Educ spé’ – Récits de terrain #5

Dessin de Pavo

Educatrice spécialisée. Mon métier. Sujet à la fois de critiques et d’idées reçues, et finalement méconnu. C’est vrai ça, spécialisée en quoi ? On nous imagine altruistes, atteints d’un syndrome de super héros, on comprend mal à la fois la violence et la beauté de ces petits moments qui font notre journée de travail.
Hé oui, c’est quoi être éduc?

Avant même d’être diplômée, j’ai toujours considéré les travailleurs sociaux comme des passeurs d’histoires de vie, des mémoires à vif de la réalité de notre société actuelle. Je m’en rends compte maintenant, notre vécu sur le terrain, constitue bien plus qu’un quotidien professionnel. Que ces journées soient bouleversantes, douloureuses ou drôles, touchantes ou absurdes, elles sont bien plus que de simples journées: elles restent bien souvent gravées en nous, et deviennent constitutives de notre identité professionnelle. Et si je me livre ici, c’est que depuis ma première véritable expérience de profonde peur à mon travail, je ressens le besoin de prendre du recul sur ces tranches de vie qui font désormais partie de moi. Et pour ce faire, les partager avec qui souhaitera entendre ce que j’ai à raconter.
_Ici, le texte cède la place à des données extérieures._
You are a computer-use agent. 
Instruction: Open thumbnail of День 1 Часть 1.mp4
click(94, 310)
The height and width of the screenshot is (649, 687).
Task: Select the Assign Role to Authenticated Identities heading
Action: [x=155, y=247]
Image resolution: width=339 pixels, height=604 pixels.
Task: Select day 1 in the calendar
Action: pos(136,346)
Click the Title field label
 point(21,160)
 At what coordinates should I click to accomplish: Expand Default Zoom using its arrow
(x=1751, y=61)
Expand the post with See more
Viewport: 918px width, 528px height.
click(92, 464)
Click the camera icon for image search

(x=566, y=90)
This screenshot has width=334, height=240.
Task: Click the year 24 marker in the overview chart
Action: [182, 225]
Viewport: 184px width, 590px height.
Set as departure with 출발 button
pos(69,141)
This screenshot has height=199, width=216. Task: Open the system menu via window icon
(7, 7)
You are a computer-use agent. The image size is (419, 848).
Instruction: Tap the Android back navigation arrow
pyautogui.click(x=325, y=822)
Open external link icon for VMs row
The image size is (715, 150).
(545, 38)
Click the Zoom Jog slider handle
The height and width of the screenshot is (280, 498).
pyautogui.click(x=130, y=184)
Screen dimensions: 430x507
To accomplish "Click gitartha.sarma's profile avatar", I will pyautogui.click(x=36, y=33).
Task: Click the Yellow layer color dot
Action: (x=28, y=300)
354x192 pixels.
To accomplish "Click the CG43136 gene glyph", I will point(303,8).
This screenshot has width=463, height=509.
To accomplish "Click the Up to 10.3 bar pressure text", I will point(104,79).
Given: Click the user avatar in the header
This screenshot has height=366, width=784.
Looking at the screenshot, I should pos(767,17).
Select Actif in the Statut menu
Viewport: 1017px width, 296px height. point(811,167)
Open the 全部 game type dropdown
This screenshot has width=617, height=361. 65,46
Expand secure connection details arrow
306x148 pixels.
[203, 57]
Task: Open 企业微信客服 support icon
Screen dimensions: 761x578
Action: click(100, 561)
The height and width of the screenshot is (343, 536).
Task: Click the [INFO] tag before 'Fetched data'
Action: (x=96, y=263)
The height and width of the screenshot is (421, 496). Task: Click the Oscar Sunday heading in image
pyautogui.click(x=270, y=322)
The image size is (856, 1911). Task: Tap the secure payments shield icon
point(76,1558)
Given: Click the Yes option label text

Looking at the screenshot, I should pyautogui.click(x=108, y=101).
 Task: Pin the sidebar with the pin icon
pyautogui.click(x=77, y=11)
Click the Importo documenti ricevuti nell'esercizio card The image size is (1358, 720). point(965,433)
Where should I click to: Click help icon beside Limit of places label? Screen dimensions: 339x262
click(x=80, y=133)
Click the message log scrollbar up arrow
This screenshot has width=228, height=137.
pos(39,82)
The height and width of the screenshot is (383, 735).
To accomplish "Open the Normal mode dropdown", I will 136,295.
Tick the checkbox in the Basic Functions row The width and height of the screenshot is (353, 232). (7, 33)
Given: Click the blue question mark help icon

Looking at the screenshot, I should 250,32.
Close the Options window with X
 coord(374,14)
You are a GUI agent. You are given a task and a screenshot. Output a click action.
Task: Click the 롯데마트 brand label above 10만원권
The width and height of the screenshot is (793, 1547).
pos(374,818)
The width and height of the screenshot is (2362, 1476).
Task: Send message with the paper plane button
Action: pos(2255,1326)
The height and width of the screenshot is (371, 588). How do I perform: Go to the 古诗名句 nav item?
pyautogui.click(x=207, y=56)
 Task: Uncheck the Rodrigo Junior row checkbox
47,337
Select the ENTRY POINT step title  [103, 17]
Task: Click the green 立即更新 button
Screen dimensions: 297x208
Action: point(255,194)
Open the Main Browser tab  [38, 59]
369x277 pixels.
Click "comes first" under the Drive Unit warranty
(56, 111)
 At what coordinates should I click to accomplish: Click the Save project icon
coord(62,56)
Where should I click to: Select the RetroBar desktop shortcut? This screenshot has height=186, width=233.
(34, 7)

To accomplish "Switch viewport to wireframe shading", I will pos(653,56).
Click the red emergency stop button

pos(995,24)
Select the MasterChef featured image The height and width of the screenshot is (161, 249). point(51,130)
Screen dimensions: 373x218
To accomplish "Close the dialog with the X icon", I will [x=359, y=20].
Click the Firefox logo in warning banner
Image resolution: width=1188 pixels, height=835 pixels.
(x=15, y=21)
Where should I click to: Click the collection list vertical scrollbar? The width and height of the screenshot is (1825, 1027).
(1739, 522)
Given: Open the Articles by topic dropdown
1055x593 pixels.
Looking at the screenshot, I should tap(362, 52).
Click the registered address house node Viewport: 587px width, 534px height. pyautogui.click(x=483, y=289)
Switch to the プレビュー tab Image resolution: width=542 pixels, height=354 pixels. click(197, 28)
Pour des raisons évidentes de confidentialité, tous les noms des structures, professionnels et usagers concernés ont tous été modifiés.

Le travail social auprès de personnes en situation de grande précarité comporte à la fois de fabuleux échanges empreints d’humanité, mais aussi beaucoup de violence, qu’elle soit liée au quotidien des usagers ou à diverses situations rencontrées. Ce qui m’a marquée, c’est cette ambivalence, au plus près de la réalité de ce qu’est un être humain. J’ai souvent pensé à cette citation d’Antonin Artaud, en travaillant en stage dans ce foyer : « Là où ça sent la merde, ça sent l’Être. »

Une nouvelle journée d’effervescence dans ce foyer rouennais. Ce matin, Monsieur D a besoin d’un accompagnement à la douche, pour préparer son admission dans un nouveau foyer cet après-midi. Un des professionnels me demande de venir l’aider. J’emprunte un couloir pour me rendre à la salle de bain du rez-de-chaussée : des matières fécales sont sur le sol, visiblement quelqu’un s’est soulagé là. Il faudra prévenir le personnel d’entretien. Une fois avec Monsieur, mon collègue lui demande si ma présence ne le gêne pas. Il se tourne vers moi : « Boh, elle en a vu d’autres, hein ? ». Je le rassure : « Pas de soucis! ». L’accord est passé.

Régis, comme d’autres résidents, prend très peu soin de lui. Outre son hygiène relative, il a attrapé des poux. Laissant s’aggraver l’infestation de ces parasites dans ces cheveux pendant trois jours, il s’est gratté jusqu’au sang. Nous tentons de lui faire un shampoing, mais ses cheveux se sont collés à son crâne. Pour des raisons évidentes, et afin de ne pas le laisser ainsi, nous n’avons pas d’autre choix que de le raser à blanc.

Il refuse catégoriquement tout d’abord, ce qui est compréhensible. C’est une sacrée atteinte à son intimité, quelle qu’elle soit. Pour lui faire comprendre la nécessité d’une telle intervention, nous passons une serviette sur son dos et la lui donnons à regarder : elle est couverte de parasites. Régis consent finalement à se faire raser. Le professionnel s’exécute, et me charge de lui faire un shampoing préventif par la suite. Je me retrouve seule avec lui, pour finir le soin et lui laver la tête. Afin de le détendre et prendre un temps pour discuter avec lui de son orientation dans une autre structure d’hébergement, je lui masse le cuir chevelu. Nous discutons un peu, mon interlocuteur semble se détendre. Soudainement, mes doigts passent sur un enfoncement dans son crâne, un trou de forme angulaire. Je m’en étonne, et l’interpelle sans réfléchir :

« –C’est bizarre Régis, tu as un trou là !

Oh c’est normal, on m’a frappé avec un marteau. » Je ne dis rien, mais suis heurtée par la désinvolture dans sa voix. À l’entendre, on dirait que c’est évident, que se faire enfoncer le crâne par un coup de marteau arrive tous les jours… Je me sens attristée par le quotidien qui dut être le sien, et qui rendit cette violence normale, et acceptable. Je détourne la conversation en tentant de rester naturelle, moi aussi. Je me sens choquée, et désolée pour lui.